Prior to Egypt’s presidential elections, Islamists made clear that the electoral process was an obligatory form of “holy war.” Then, any number of Islamic clerics, including influential ones, declared that it was mandatory for Muslims to cheat during elections—if so doing would help Islamist candidates win; that the elections were a form of jihad, and those who die are “martyrs” who will attain the highest levels of paradise. Top Islamic institutions and influential clerics, such as Yusuf al-Qaradawi, issued fatwas decreeing that all Muslims were “obligated” to go and vote for those candidates most likely to implement Sharia law, with threats of hellfire for those failing to do so.
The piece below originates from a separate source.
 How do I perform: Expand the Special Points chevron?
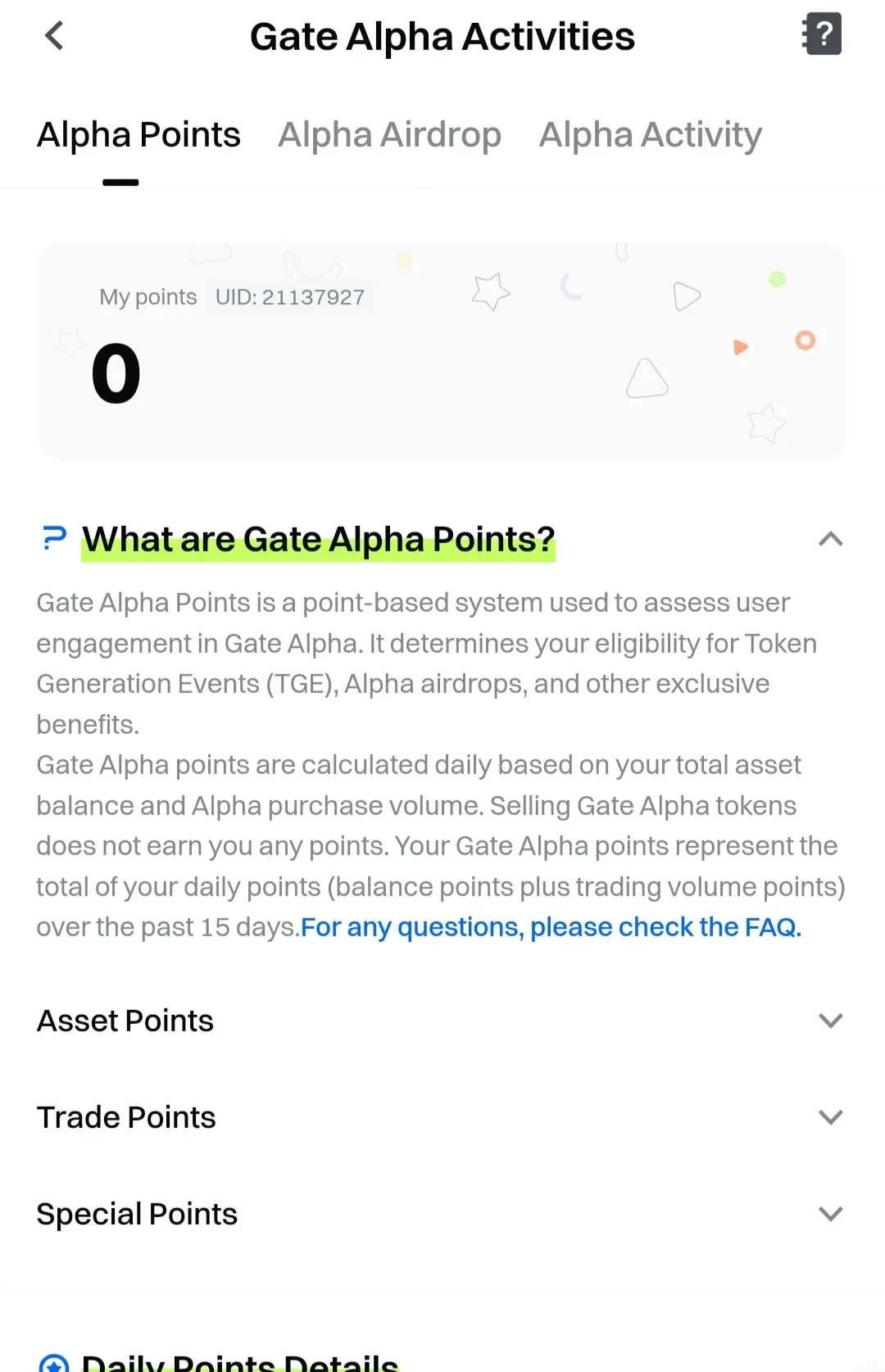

The point was simple: democracy, elections, voting, even the individual candidates, were all means to an end—the establishment of Sharia law. Cheat, fight, and kill during elections, as long as doing so enables Sharia; vote only for whoever will enable Sharia; avoid hell by enabling Sharia. (It is precisely for this reason that the very first demand made by Islamic leaders is that President Morsi implement the totality of Sharia law in Egypt. That is, after all, why so many voted for him.)
That many Egyptian Muslims heeded these commands to lie, cheat, steal, and kill in order to empower Sharia, there is no doubt. Story after story appeared in the Egyptian media—much of it missed in the West—demonstrating as much.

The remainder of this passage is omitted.